> _Text provided_:
Current research and development efforts include designing and manufacturing the necessary components of the radio’s Analog Front End and Digital Baseband / MAC (Media Access Control) on standard CMOS processes. As more digital processing is applied to the radio system, CMOS radios will follow the same decreasing cost and improving performance trajectories representative of the computing industry.

Reconfigurable Radio Architecture

As the application of Moore’s Law continues to produce the necessary transistors, and as analog RF (radio frequency) circuitry becomes feasible in CMOS technology, cost effective solutions are becoming possible to enable reconfigurable radio capabilities. Reconfigurable radio systems are radios that can change to different communication protocols as they move between different radio environments (i.e., 802.11b to 802.11a and then to W-CDMA). One possibility is a Reconfigurable Radio Architecture that will concurrently support multiple radio protocols over multiple frequency bands across multiple wireless networking environments.

Intel’s approach to a Reconfigurable Radio Architecture employs the use of computational elements optimized for specific compute functions, connected in a manner that implement the signal processing requirements of all wireless radio protocols. By employing an adequate number of specific computational elements, and programming different connection paths between these elements, multiple simultaneous protocols become possible.

At the same time, as analog RF CMOS circuitry becomes possible, the analog front end is expected to be produced more efficiently. This new efficiency will enable cost effective, multiple analog front-end solutions – and eventually reconfigurable solutions. The vision is that end users will have radio technology connecting them anytime, anywhere using single radio platforms integrated into any device they choose to use.

Smart Antenna Systems

As part of wireless system development, the industry is continually looking at ways to increase radio efficiency. One way is to use multiple “smart” antennas.

> _Dataset section_:
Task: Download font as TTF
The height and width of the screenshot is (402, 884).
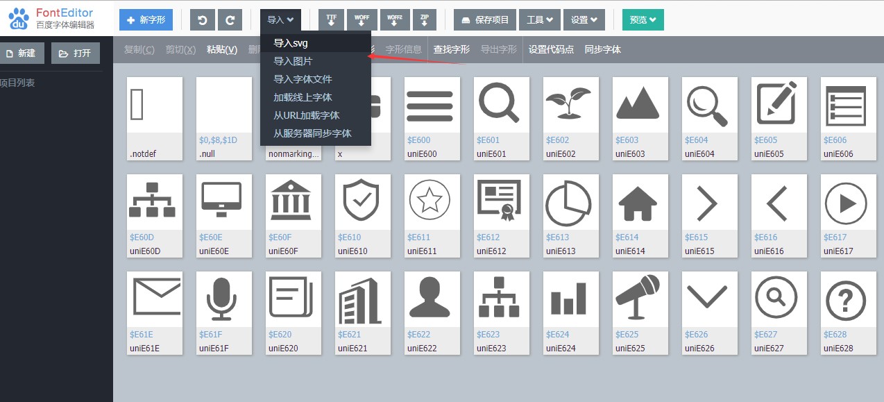Action: (x=331, y=20)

> _Written instruction 1_: Repeat the part of the passage on CMOS radios from "At the same" to "choose to use.".
> _Written instruction 2_: List every wireless communication protocol that the passage on CMOS radios names.
> _Written instruction 3_: Resume the passage on CMOS radios after its last sentence.
The data is not needed for any of this work.

> _Final result 1_:
At the same time, as analog RF CMOS circuitry becomes possible, the analog front end is expected to be produced more efficiently. This new efficiency will enable cost effective, multiple analog front-end solutions – and eventually reconfigurable solutions. The vision is that end users will have radio technology connecting them anytime, anywhere using single radio platforms integrated into any device they choose to use.

> _Final result 2_:
802.11b
802.11a
W-CDMA

> _Final result 3_:
Potential implementations range from simple to complex. One approach would employ very simple technology where the more effective of two antennas is selected. A more sophisticated approach would use complex signal processing algorithms across an array of antennas. Smart antenna technology may be applied to improve signal reliability and increase data throughput while increasing both frequency and spatial utilization.

On the receiver side, a smart antenna system may be used to provide a multiplicative factor for increasing signal gain while also canceling the effects of multipath fading. On the transmit side, a smart antenna system may be used to concentrate the transmitted energy in a specific direction based on the location of the receiver.

Directing the energy in this manner not only improves performance but also helps reduce interference by isolating other radios not associated with the transfer and outside the directed transmission path. Smart antenna technology may also help to increase efficiency by simultaneously supporting an arbitrarily large number of clients using a single fixed set of antenna elements. This capability improves frequency reuse, resulting in increased spatial capacity.

The application of smart antenna technology will result in more efficient use of spectrum, which should help to increase range, network throughput and spatial capacity while reducing interference in an already crowded frequency spectrum.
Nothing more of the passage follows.